Wits academic Professor Achille Mbembe has been accused of anti-semitism by a German politician. Mbembe, who was scheduled to speak at the Ruhrtriennale festival in Germany on August 14 has rubbished the accusation.
A local politician with the German FDP (Liberal Party) is reportedly leading these attacks. In a letter dated March 23, the politician says that Mbembe who has been invited to the festival is a signatory of the Boycott, Divestment and Sanctions (BDS) movement. The BDS movement calls for economic pressure on Israel to end the occupation of Palestinian land.
This letter has been promoted by Dr. Felix Klein, the “Federal government commissioner for Jewish Life and against anti-Semitism”. In the letter, the politician highlights certain passages from Mbembe’s work as anti-Semitic.
Some of these passages include: “The apartheid system in South Africa and the destruction of Jews in Europe – the latter, though, in an extreme fashion and within a quite different setting – constituted two emblematic manifestations of this phantasy of separation.“
Mbembe told The Daily Vox that he has made conscious decisions to “systematically decline if and when personally approached to collaborate with scholars, individuals or institutions which are involved in human rights violations in the Occupied Territories.”
Furthermore, Mbembe said this decision is not because he is an activist or even a position prescribed to him. Instead, he said: “It has its source in my conscience and my moral and ethical political self.”
The German politician Klein told the WAZ news outlet: “The person selected should be someone who lives up to this responsibility, not someone who has been criticized in the past for the relativization of the Holocaust.”
The German Jewish organisation Values Initiative has asked politicians in the state of North Rhine-Westphalia where the festival is to be held to disvinite Mbembe. The organisation is also calling for the director of the festival to be fired. They’ve said the director, Stefanie Carp has given a platform for “Israeli anti-semitism.” They’ve labelled Mbembe as representing “an antisemitic picture in its purest form”.
Mbembe said these attacks are part of a global right wing offensive against universal human rights principles.
Klein and Values Initiative have both said Mbembe’s statements and his support of BDS has proven that he is anti-Semitic.
In response to these views, Mbembe said “to refuse to collaborate with colonial occupation or any other system of human despoliation is a fundamental right nobody should be requested to relinquish to any authority.” Furthermore, Mbembe says his anti-collaboration stances cannot be construed as “anti-Semitic”.
Germany has very strict anti-Semitic laws. In 2019 the justice minister Christine Lambrecht proposed a planned amendment to the country’s current law that would make anti-Semitism an aggravating factor for hate crimes in the nation’s criminal code. This was in the wake of an attack on a synagogue during Yom Kippur.

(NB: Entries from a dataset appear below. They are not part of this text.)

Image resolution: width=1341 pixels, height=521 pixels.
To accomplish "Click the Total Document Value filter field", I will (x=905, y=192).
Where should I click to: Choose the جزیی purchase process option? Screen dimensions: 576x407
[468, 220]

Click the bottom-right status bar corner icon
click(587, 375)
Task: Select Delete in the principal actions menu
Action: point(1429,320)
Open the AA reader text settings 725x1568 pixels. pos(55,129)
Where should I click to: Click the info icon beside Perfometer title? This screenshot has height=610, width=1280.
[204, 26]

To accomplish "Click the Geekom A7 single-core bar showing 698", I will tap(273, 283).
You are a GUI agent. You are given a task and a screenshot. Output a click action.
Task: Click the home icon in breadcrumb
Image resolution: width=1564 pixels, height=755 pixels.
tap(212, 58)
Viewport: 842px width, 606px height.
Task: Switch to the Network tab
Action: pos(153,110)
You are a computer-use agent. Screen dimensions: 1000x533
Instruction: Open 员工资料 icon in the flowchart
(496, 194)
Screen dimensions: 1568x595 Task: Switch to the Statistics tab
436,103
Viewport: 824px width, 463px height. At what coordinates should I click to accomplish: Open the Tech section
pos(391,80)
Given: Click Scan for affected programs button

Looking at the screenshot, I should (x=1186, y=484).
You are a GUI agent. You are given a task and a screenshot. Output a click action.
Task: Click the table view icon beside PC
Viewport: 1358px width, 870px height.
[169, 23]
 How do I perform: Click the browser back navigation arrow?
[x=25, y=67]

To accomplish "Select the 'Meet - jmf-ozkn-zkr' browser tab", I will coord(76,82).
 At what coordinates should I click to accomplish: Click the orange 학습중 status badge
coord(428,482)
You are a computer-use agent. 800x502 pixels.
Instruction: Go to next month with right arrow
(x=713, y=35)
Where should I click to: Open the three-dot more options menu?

In May 2019, Germany became the first European Union country to condemn the BDS movement as anti-Semitic. The parliament voted for a motion which labelled the BDS movement as an entity that uses anti-Semitic tactics to fulfil its political goals. This was a move welcomed at the time by Israel.
The International Holocaust Remembrance Alliance has defined anti-Semitism to include the “targeting of Israel, conceived as a Jewish collectivity.” It is this definition that is largely guiding the actions of the politicians and organisations in Germany.
Responding to the attacks against him, Mbembe said Wits University and scholars such as Raymond Suttner, Steven Friedman, Ari Sitas, Saleem Badat and Premesh Lalu have come out in support of him. Various messages of solidarity have also emerged from Germany itself and the United States, France and other parts of Africa and Latin America, Mbembe said.
The Wits University dean of humanities, Garth Stevens has also pledged his support for Mbembe. In a letter to Mbembe, Stevens said he pledges support against the “cynical, baseless and scurrilous accusations of anti-Semitism recently levelled against you by certain groupings in Germany.”
“I therefore reject with the utmost contempt the accusation that through my critique of colonialism, I “trivialised” the Holocaust,” said Mbembe.